Все свидетельствует против того, что ребенок может страдать эдиповым комплексом. Малиновский отметил, что устройство общества тробрианцев наделяет дядю властью, которую в нашей культуре мы привыкли связывать с отцом. У зуни даже дядя не наделен этой властью. Обстоятельства, при которых проявление этой власти могло бы потребоваться, не допускаются. Ребенок растет, не испытывая чувства несправедливости и не погружаясь в грезы о том, чтобы когда-нибудь самому обрести власть, а они уходят корнями именно в это привычное для нас положение дел. Когда ребенок сам становится взрослым, у него нет повода помыслить о ситуациях, в которых подобная власть могла бы потребоваться.

Поэтому обряды посвящения у зуни – странное мероприятие, странное по сравнению с теми практиками, что неизменно встречаются по всему миру. Ведь часто посвящение мальчиков есть ничем не сдерживаемое исполнение своих полномочий власть имущими. Это издевательство тех, у кого есть власть, над теми, за кем теперь должны признать новое положение в племени. Такие обряды почти в одном и том же виде встречаются в Африке, Южной Америке и Австралии. В Южной Африке мальчиков сгоняют в стада, которые пасут мужчины с длинными палками, и используют они их свободно и по всякому поводу. Они должны пройти это испытание, со всех сторон их осыпают ударами, сзади также постоянно стоит ждать ударов, сопровождающихся смешками. В самое холодное время года они вынуждены спать голыми, без одеял, развернув к костру не ноги, а голову. Им нельзя мазаться землей, чтобы отогнать белых червей, кусающих их по ночам. С первыми рассветными лучами они должны встать и пойти к заводи, и стоять в холодной воде, пока не взойдет солнце. За три месяца, что длится процесс посвящения, они могут не выпить ни капли воды, их кормят отвратительной едой. Взамен их с видом напускной важности учат невразумительным заклинаниям и магическим словам.

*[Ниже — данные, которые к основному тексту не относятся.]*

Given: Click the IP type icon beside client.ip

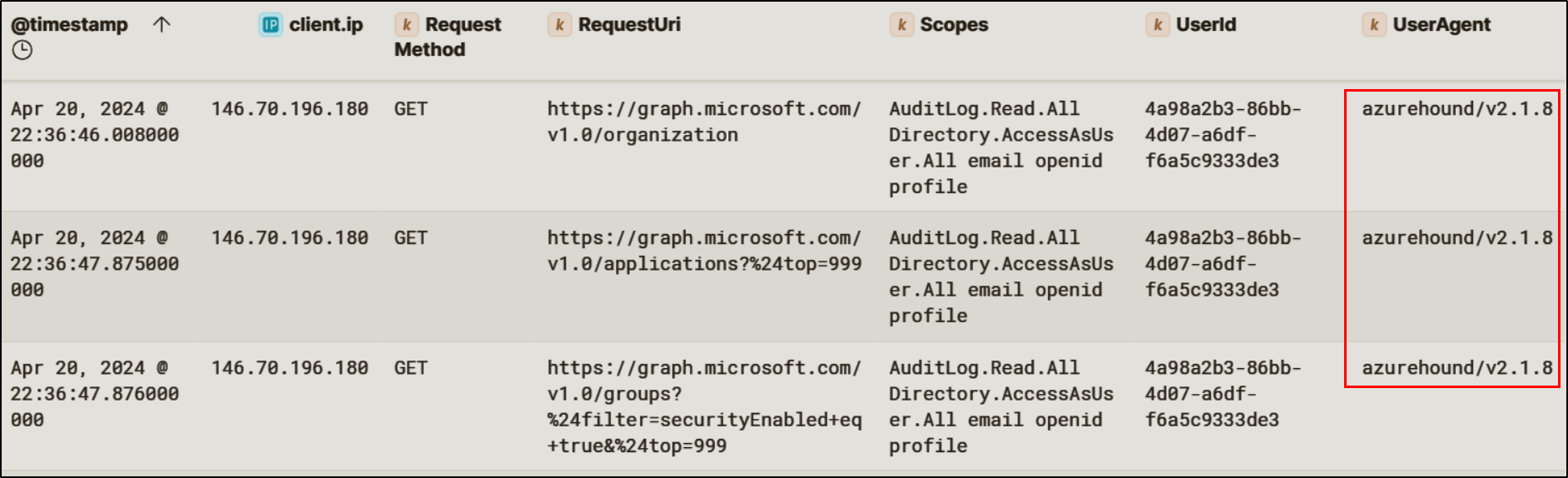Looking at the screenshot, I should (270, 25).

В североамериканских племенах индейцев обрядам посвящения мальчиков уделяется не так много внимания, однако суть у них чаще всего та же. Апачи, у которых тесные связи с зуни, говорят, что обуздать мальчишку – все равно что обуздать жеребца. Их заставляют купаться в проруби, бегать, набрав в рот воды, их унижают во время их первой военной вылазки и всячески издеваются над ними. Индейцы юго-западной Калифорнии закапывают мальчишек в холмах с жалящими муравьями.